The same result was found under the Disclosure Rule. That rule in general prohibits a Covered Entity from “disclosing” PHI except as permitted by the rule. The Disclosure Rule defines “disclosure” to “mean[] the release, transfer, provision of access to, or divulging in any manner of information outside the entity holding the information.” 45 C.F.R. § 160.103. The administrative law judge held that the loss of data on unencrypted devices was a “release” however the court disagreed and stated “That interpretation departs from the regulation HHS wrote in at least three ways. First, each verb HHS uses to define “disclosure”—release, transfer, provide, and divulge—suggests an affirmative act of disclosure, not a passive loss of information. One does not ordinarily “transfer” or “provide” something as a sideline observer but as an active participant. The ALJ recognized as much when he defined “release” as “the act of setting something free.” But then he made the arbitrary jump to the conclusion that “anyloss of ePHI is a ‘release,’” even if the covered entity did not act to set free anything.It defies reason to say an entity affirmatively acts to disclose information when someone steals it.”

Finally, the court was particularly upset that the DHHS took the position that it “can arbitrarily and capriciously enforce the CMP rules against some covered entities and not others.” UT had argued that in other similar cases either no fine was imposed, or fines much smaller than the fine imposed on UT were imposed. It also argued that DHHS refused to consider factors expressly stated in its own regulations (none of which the DHHS could prove – for example, that any individual suffered financial harm)

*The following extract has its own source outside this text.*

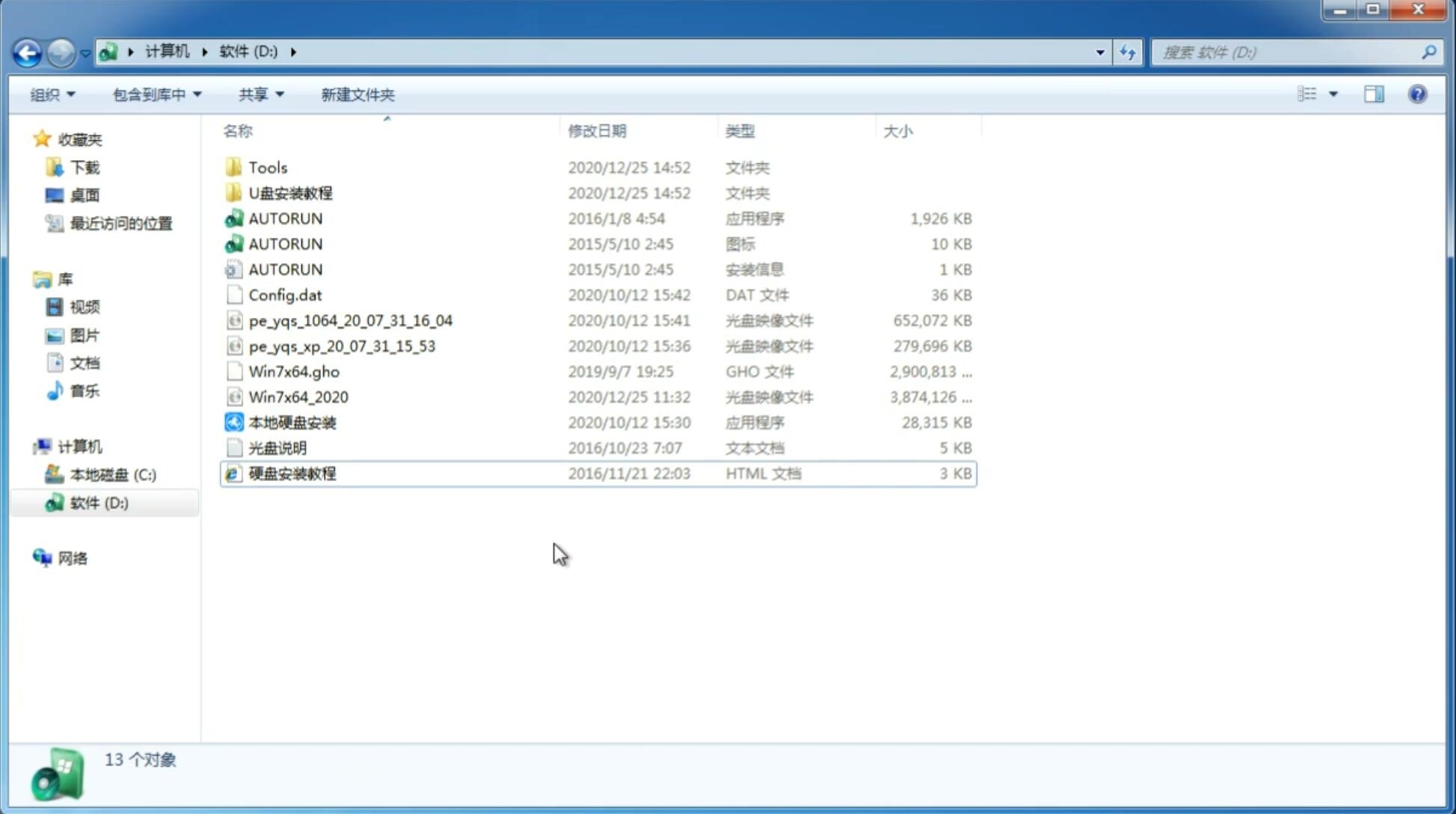This screenshot has width=1456, height=814.
Task: Open Config.dat configuration file
Action: click(x=285, y=294)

This case is an incredible loss by the DHHS. It will need to completely overhaul its entire regulatory enforcement structure, most likely it will need to re-write regulations, and it will need to train its ALJs better about how to handle administrative law appeals in light of arguments made by the petitioners. Finally, the case is incredibly helpful for Covered Entities and Business Associates in their efforts to avoid civil money penalties for small and inadvertent infractions (as long as they otherwise meet data security requirements).

Importantly, all entities that store and process PHI should be careful in drafting their Business Associate Agreements and related agreements to distinguish between regulatory violations (which under this case are not strict liability in many scenarios), and contractual liability. Many Business Associate Agreements are written as if *any* “loss” of PHI outside of the entity is a breach. Business Associates should be careful in reviewing these agreements so as to not undertake greater liability than that imposed under the regulations.